The Week We Got Out Of July.

I can't really remember much of what I did with my personal time this week but I think I spent a great deal of it sitting around thinking Ow and taking massive quantities of vitamin C. I once again discovered that drinking more than an ounce of fluid in a day is pretty neat. I forget that sometimes. As a kid, I used to have chugging contests with myself at the bathroom sink. I uh...would bet myself I couldn't drink four paper cups of water in twenty seconds. I lost a few times. I never let me live that down.
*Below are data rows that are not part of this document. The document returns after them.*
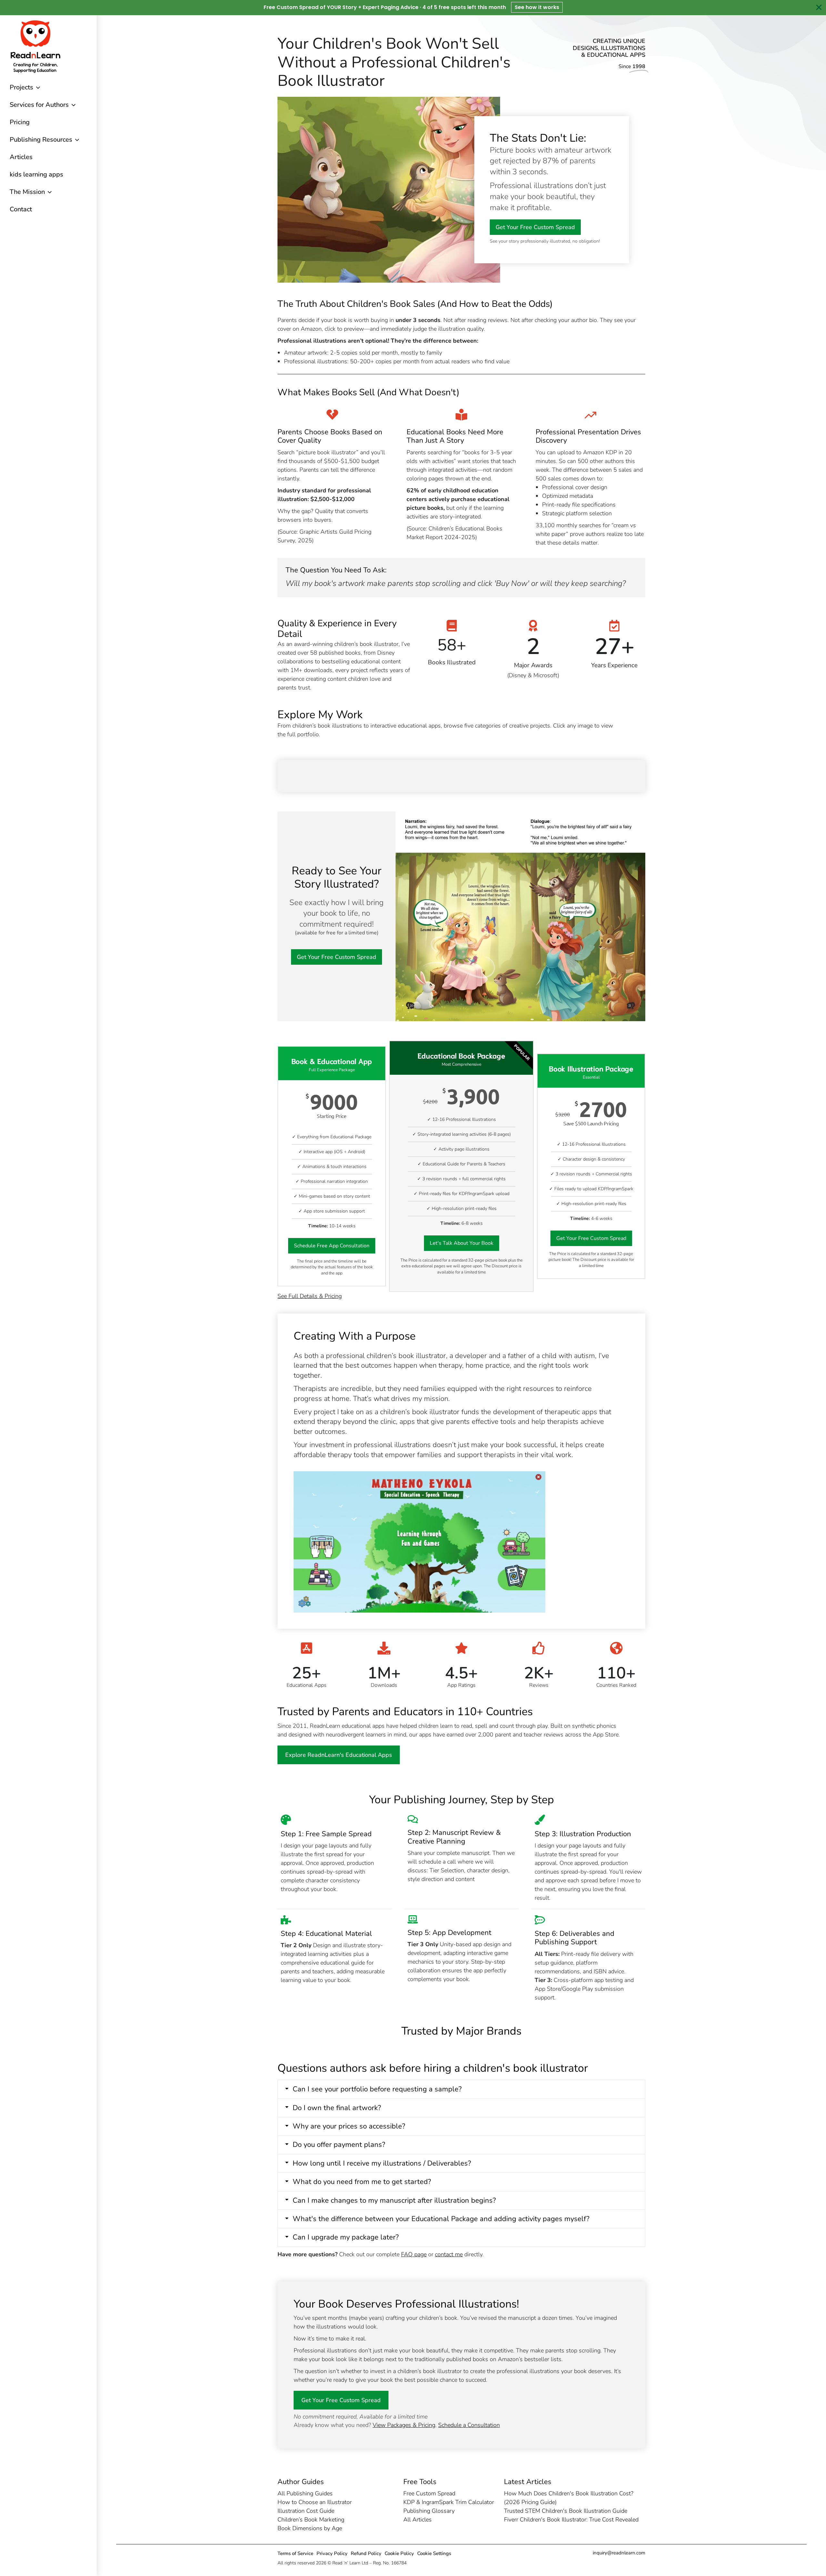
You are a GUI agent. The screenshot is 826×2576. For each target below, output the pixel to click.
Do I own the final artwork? (337, 2108)
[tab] (461, 2089)
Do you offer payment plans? (339, 2144)
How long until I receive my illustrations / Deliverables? (382, 2163)
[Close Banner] (819, 7)
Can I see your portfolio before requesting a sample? (377, 2089)
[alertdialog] (413, 7)
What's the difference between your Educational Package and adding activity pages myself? (441, 2219)
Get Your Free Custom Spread (535, 227)
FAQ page (414, 2254)
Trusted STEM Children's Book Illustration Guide (565, 2511)
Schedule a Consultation (469, 2425)
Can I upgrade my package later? (346, 2237)
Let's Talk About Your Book (461, 1243)
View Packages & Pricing (404, 2425)
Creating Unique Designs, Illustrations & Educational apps (609, 48)
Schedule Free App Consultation (331, 1245)
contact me (449, 2254)
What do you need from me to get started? (362, 2182)
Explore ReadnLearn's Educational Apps (338, 1755)
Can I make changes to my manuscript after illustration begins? (394, 2200)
Faced with all the new movies we rented finally making it to cable, we had nothing to watch but Definitely, Maybe, by the people who brought you Love, Actually but not, if I'm correct, Girl, Interrupted. Totally different film. This one we saw was not actually as bad as I'd feared. I'm not much of a girl, you see, but that Abigail Breslin is a neat actress and music figured heavily into the soundtrack, and so I was able to latch onto something until it got to the point where I wanted to see what happened, because I like Isla Fisher and Rachel Weisz too--but OMG, Kevin Kline is in this movie! Why isn't he in more movies?

Then it started to rain and the satellite, along with Balls of Fury was knocked out. I love that damn movie.

Like I said, I spent much of the week in a self-imposed chugging contest deadline where I wanted to finish my August comic strips by the 31st. So I'd be a month ahead. The intent is that if I keep that sort of lead up, I will be able to not have to worry about making a comic during, say, NaNoWriMo '08. Because I so have a story in my head. Oh yeah, also holidays and other things that might need doing like vacumming and food gathering.

So other than catching the end of the 1979 remake of The Lady Vanishes, which gave me all sorts of warm fuzzy memories of 1980, I really don't remember much...that I want to get into.

It was five years since I ended another blog of mine, and the reasons for that don't merely get tucked into a review of the week. I'll go as melodramatic as possible and say my life ended the next day, but the foosh out of the ashes and all, five years later, I'm using MAPS to personally believe I can gather food from a new place, with new people, and the people that far from home don't know me, so it's good I didn't fall over, because that would have made the sale on Entemann's chocolate donuts a little less spectacular.

I came home to find a brand new Cat Face episode, and later that night something exploded in the sky over my head. I suspect it was just a rather large bit of Perseid. At least I hope so. It got quiet afterwards. Maybe because it was after midnight. Sure.